Work task: Return all lines from the listing below that include the word "marker".
★ ★ ★ ★
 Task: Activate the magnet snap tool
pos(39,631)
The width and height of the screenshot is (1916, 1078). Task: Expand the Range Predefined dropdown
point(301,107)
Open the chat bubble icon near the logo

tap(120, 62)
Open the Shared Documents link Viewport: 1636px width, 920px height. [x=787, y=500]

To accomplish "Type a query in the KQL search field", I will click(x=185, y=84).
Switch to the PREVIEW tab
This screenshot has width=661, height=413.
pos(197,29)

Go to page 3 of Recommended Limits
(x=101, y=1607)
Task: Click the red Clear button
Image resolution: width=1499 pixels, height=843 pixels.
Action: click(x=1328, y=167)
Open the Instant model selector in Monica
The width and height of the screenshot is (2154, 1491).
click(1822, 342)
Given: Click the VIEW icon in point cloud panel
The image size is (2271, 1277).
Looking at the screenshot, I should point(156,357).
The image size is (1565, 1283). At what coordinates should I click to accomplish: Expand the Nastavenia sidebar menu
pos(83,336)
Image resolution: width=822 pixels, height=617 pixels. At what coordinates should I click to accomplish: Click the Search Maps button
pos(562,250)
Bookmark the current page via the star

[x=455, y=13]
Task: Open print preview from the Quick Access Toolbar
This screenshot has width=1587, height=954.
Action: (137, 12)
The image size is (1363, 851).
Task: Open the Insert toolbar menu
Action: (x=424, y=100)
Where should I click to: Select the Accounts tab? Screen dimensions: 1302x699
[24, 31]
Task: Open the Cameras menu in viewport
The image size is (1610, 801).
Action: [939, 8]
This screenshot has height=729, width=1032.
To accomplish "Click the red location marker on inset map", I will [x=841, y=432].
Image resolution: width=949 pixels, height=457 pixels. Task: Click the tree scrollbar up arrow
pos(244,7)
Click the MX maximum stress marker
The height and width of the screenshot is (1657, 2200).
★ ★ ★ ★
Output for this task:
To accomplish "Click the red location marker on inset map", I will [x=841, y=432].
Click the MX maximum stress marker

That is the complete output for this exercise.